**EXERCISE DETAILS**
For this exercise, return exactly the lines of the material below that begin at the one with "You are a computer-use agent." and stop after the one with "Instruction: Pick Dump Flash from the menu".

**RECORDS FOR PROCESSING**

━━━━━━

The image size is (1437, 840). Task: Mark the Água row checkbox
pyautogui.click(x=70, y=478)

━━━━━━

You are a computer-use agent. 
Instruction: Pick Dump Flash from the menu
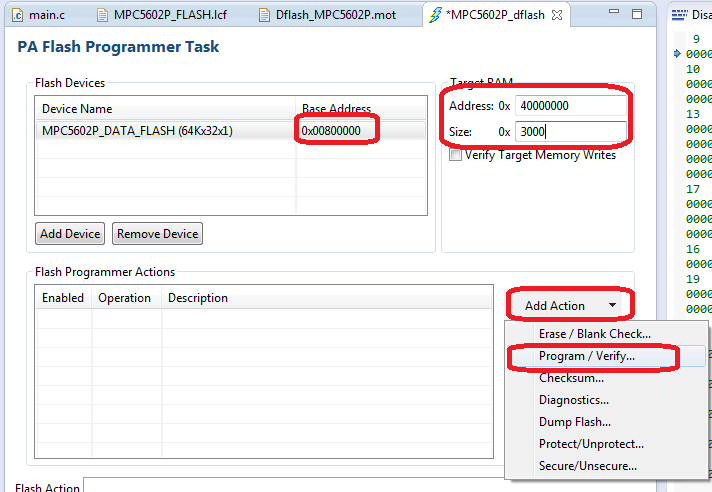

━━━━━━

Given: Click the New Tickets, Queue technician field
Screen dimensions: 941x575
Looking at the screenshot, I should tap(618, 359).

━━━━━━

**THE ANSWER**
You are a computer-use agent. 
Instruction: Pick Dump Flash from the menu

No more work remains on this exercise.